How Are You Bad In Bed?

Question for the guys- After you all shoot, do you just stop? I’ve seen a few people say this is their issue. I’ve been with guys who cum quick but can still stay hard long enough for me to get off too.
No, I get the flops right after cumming, but hey, been standing to attention whilst we used it every which way for 3 hours so it's time for tiger to lie down..just for 10 minutes....
 
R

Really.... I guess I'm a rarity then; I like sex to last at least 30 minutes. I need time to go down on her and have her reciprocate before we get to the main course.
The question is what you are defining as the start of sex? I think we were referring strictly to penetration, not any foreplay or oral.
 
I’ll start. I’m a no-go on butt stuff- giving or receiving. I’m not into the idea of group play or sharing partners. While I have a high sex drive, I’m not big on long sessions of intercourse. Give me a solid 20-30 minutes and that is more than enough. No reason to be doing it for hours.
From my perspective, you are not bad in bed. I don't want anyone touching my butt (I assume you mean the anus, not the larger bum) and I have no desire to touch anyone else's. I also have no interest (at least in real life) in group sex or sharing partners. These are personal preferences, not actually bad things. It's like food preferences...liking one thing and not another is not objectively "bad" or "good."

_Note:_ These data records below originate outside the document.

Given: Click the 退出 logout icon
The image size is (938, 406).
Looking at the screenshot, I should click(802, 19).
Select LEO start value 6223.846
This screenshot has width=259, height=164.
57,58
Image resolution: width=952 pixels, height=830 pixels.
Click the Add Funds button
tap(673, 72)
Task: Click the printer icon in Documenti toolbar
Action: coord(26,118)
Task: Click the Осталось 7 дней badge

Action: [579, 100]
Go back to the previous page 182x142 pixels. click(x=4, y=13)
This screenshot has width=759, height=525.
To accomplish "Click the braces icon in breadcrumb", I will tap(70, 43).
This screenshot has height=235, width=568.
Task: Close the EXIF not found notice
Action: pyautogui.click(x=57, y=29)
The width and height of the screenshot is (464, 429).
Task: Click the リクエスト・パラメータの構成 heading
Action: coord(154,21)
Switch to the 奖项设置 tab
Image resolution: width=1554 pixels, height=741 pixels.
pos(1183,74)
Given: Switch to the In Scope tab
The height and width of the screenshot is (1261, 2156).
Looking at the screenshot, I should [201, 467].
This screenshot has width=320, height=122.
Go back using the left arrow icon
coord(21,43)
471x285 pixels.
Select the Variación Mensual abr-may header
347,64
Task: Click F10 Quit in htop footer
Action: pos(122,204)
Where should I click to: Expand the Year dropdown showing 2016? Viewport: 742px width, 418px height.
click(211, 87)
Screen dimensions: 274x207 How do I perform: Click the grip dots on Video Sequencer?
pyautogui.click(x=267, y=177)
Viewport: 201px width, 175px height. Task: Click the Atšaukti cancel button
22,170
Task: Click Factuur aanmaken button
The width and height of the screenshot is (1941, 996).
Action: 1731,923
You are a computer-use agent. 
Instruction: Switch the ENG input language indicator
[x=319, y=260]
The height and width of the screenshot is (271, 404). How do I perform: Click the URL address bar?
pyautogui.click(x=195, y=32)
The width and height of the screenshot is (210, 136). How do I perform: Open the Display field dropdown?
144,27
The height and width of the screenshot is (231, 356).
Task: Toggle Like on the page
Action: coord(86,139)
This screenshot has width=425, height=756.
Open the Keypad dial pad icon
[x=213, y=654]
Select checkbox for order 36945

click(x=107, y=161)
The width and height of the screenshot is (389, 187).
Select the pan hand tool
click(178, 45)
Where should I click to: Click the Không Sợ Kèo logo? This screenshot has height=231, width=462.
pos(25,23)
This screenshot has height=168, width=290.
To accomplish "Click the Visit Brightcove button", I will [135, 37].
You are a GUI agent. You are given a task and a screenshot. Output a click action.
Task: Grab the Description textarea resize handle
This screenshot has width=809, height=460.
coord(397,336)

In my opinion, "bad" in bed would be, for example, selfishness.
 
Question for the guys- After you all shoot, do you just stop? I’ve seen a few people say this is their issue. I’ve been with guys who cum quick but can still stay hard long enough for me to get off too.
I'm good for a long time after cumming. To the point where it's a problem. (for the partner, not for me)

But staying hard to give her an orgasm isn't usually relevant. She may enjoy the ongoing sex but it's rare a woman will cum from vaginal intercourse I've found. It's happened with the perfect angle (and when it does....hold the fuck on because tmits about to be a wild ride) but it's rare.

I find oral is needed to get a woman off (or hands or toys or whatever she likes) No one ever 'no' to more oral sex though....
 
From my perspective, you are not bad in bed. I don't want anyone touching my butt (I assume you mean the anus, not the larger bum) and I have no desire to touch anyone else's. I also have no interest (at least in real life) in group sex or sharing partners. These are personal preferences, not actually bad things. It's like food preferences...liking one thing and not another is not objectively "bad" or "good."

In my opinion, "bad" in bed would be, for example, selfishness.
“Bad” I’m using a little tongue in cheek. More if someone was going to complain about you sexually, what would it be.
 
I'm good for a long time after cumming. To the point where it's a problem. (for the partner, not for me)

But staying hard to give her an orgasm isn't usually relevant. She may enjoy the ongoing sex but it's rare a woman will cum from vaginal intercourse I've found. It's happened with the perfect angle (and when it does....hold the fuck on because tmits about to be a wild ride) but it's rare.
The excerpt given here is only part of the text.